### WORK INSTRUCTIONS
Reproduce every line of the data, exactly and without its pictures.

[[ RECORDS SHOWN, beginning ]]

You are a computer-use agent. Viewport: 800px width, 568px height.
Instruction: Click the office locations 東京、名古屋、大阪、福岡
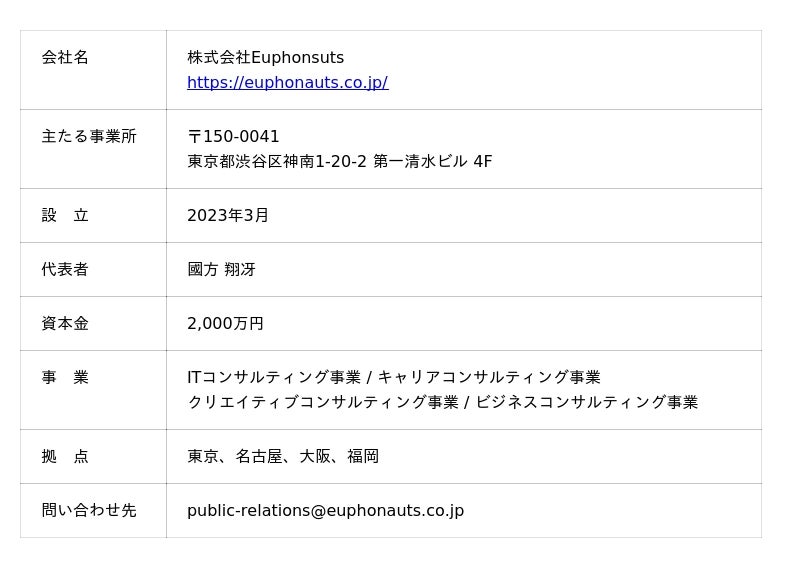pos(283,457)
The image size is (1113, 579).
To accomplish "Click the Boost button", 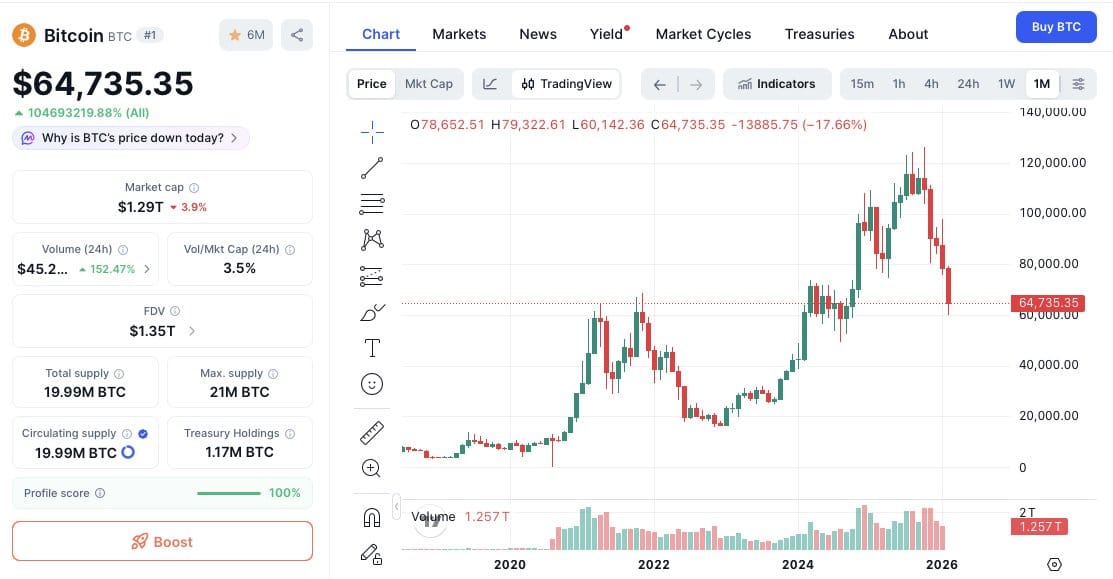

[[ RECORDS SHOWN, end ]]

### ANSWER SECTION
You are a computer-use agent. Viewport: 800px width, 568px height.
Instruction: Click the office locations 東京、名古屋、大阪、福岡
pos(283,457)
The image size is (1113, 579).
To accomplish "Click the Boost button", 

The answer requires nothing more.